Alors aujourd’hui, je vais vous parler de Magali, une fille avec qui j’étais au collège et au lycée. Et la semaine dernière, j’ai appris qu’elle s’était mariée avec Christophe, un garçon avec qui j’étais en terminale. Et ça m’a fait un petit quelque chose, parce que le mariage correspond à cette fille comme la probité à un élu RPR s’occupant des procédures de passation des marchés publics à l’office HLM de la ville de Paris.
Oui, parce que Magali était une fille qui n’avait pas froid aux… yeux. Au cul non plus d’ailleurs. Et certainement moins au cul qu’aux yeux. Elle était plutôt chaude comme fille. Dire que toute la ville lui était passée dessus aurait été méconnaître ses talents. Oui, et en plus, si le train ne lui est pas passé dessus, c’est qu’il y avait grève de la SNCF ce jour-là. Elle avait donc était contrainte de se rabattre sur Christophe, qui, le lendemain de sa rencontre avec Magali, nous a annoncé (je le verrai toujours dire ça dans le couloir qui menait à une salle de cours) que Johan (un ex de Magali) avait raison, qu’elle était, je cite « chaude comme fille »…
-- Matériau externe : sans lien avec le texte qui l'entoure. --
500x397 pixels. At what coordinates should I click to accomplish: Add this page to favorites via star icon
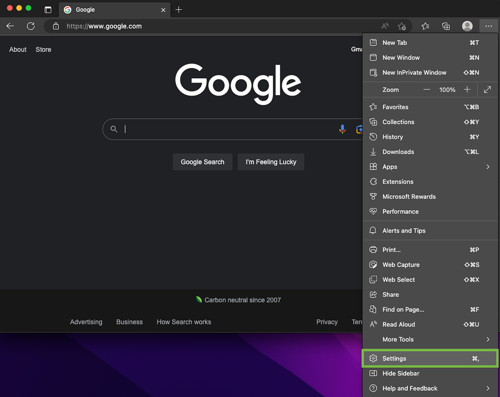click(x=401, y=26)
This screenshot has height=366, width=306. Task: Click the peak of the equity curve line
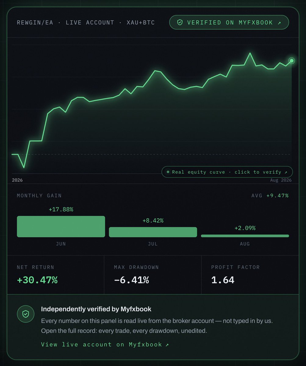pyautogui.click(x=250, y=53)
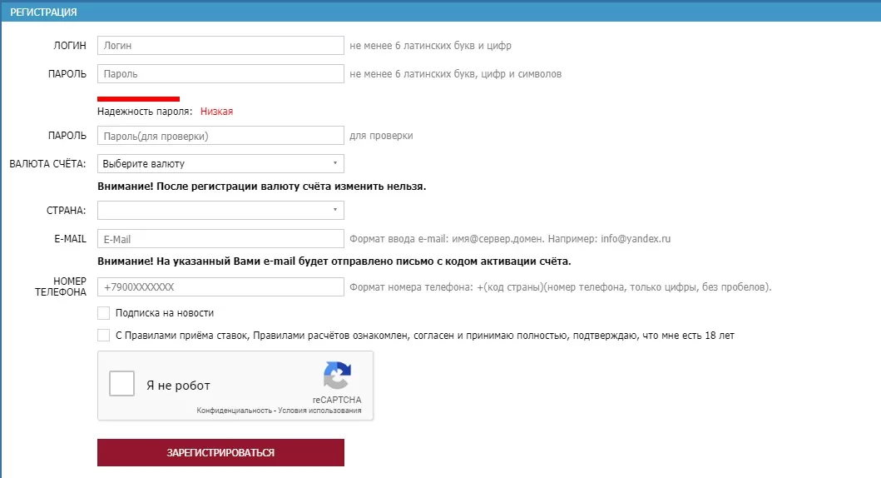Click the first Пароль password field

pyautogui.click(x=220, y=74)
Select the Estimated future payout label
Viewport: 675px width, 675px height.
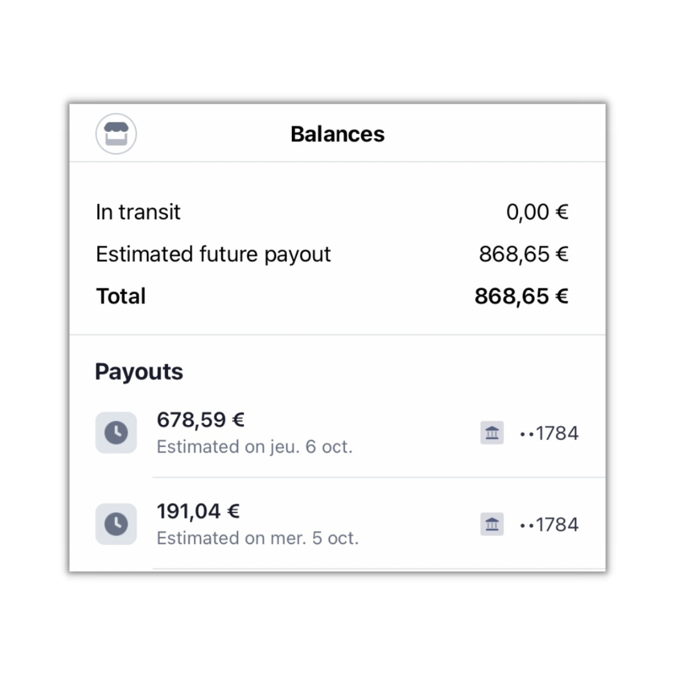click(x=214, y=254)
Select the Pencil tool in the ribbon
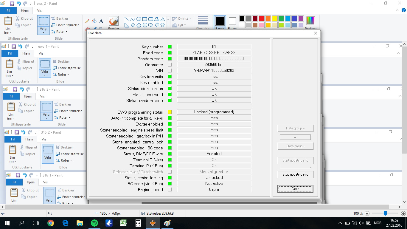Image resolution: width=407 pixels, height=229 pixels. coord(87,21)

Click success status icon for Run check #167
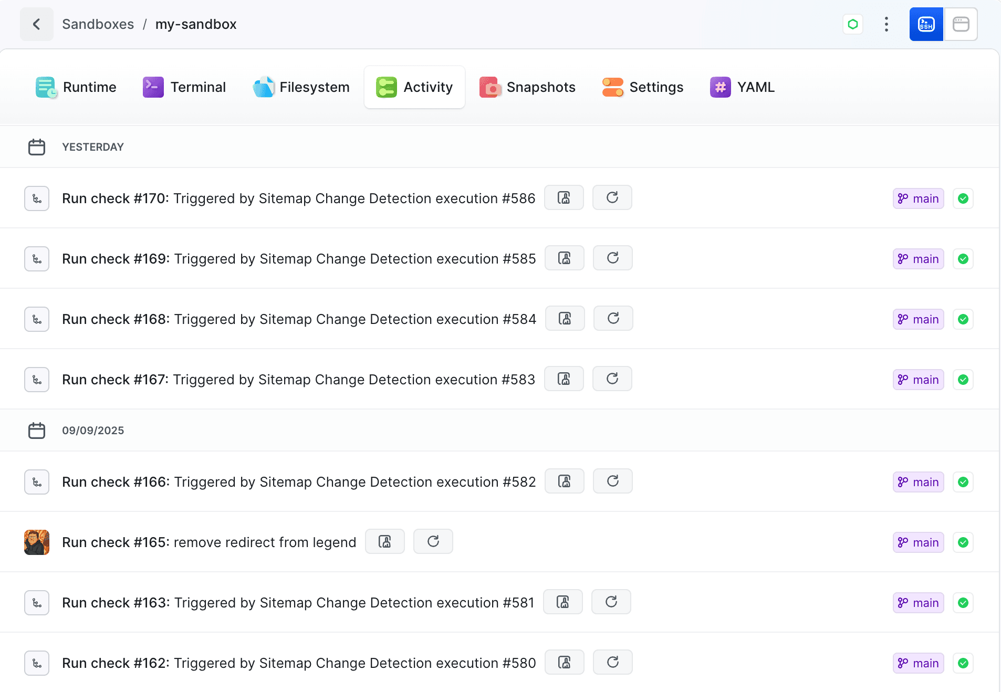click(963, 380)
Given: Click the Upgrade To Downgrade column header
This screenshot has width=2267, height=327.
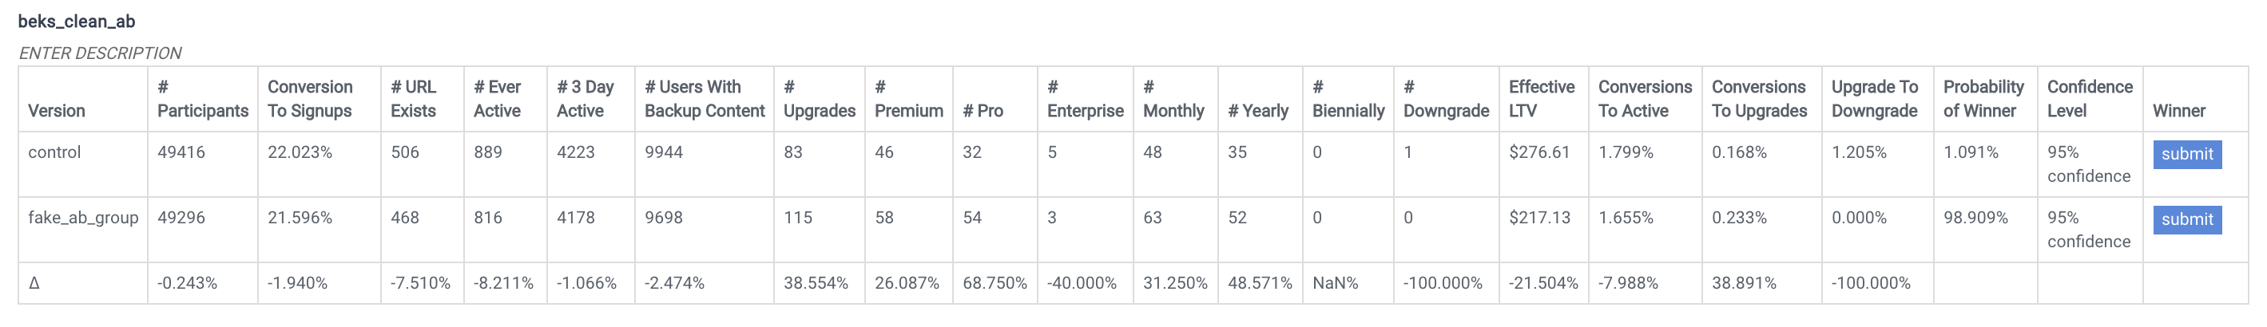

Ca, elle était pas farouche Magali… Comme on peut dire d’un chien qu’il n’est pas farouche ; pour le chien, il suffit de lui balancer une saucisse pour qu’il devienne doux comme un agneau. Ben Magali, c’était pareil, il suffisait de lui balancer une saucisse (ah oui, j’ai oublié de vous prévenir qu’aujourd’hui, c’était « culture et poésie » sur ce blog, mais vous avez dû vous en rendre compte). En fait, je suis sûr que c’est elle qui proposait des bonbons aux messieurs dans la rue pour qu’ils la suivent…
Bon, on peut toujours se dire qu’elle a changé, et tout… Mais quand même, si elle a pu changer à ce point, je suis certain qu’un jour on verra Ben Laden frapper à la porte du Vatican pour avoir l’honneur d’être ordonné prêtre en Iran, pour combattre l’Islam avec les armes du Christ.
Magali, c’était tout un poème. C’était même plus qu’un poème, c’était une chanson… Mais une chanson, comment dire… En fait, ce serait pas vraiment « ma plus belle histoire d’amour », ce serait plutôt « le wagon de pines ». (et notez que dans un dernier geste visant à préserver ma dignité et à ne pas sombrer définitivement dans le vulgaire, je n’ai pas mis « ah la salope, va laver ton cul »)
Et le pire, c’est qu’elle n’était pas vraiment moche… Elle était même plutôt mignonne… Et certainement qu’elle l’est restée, qu’elle porte maintenant des jupes courtes et les cheveux en chignon pour faire un peu plus… sérieuse.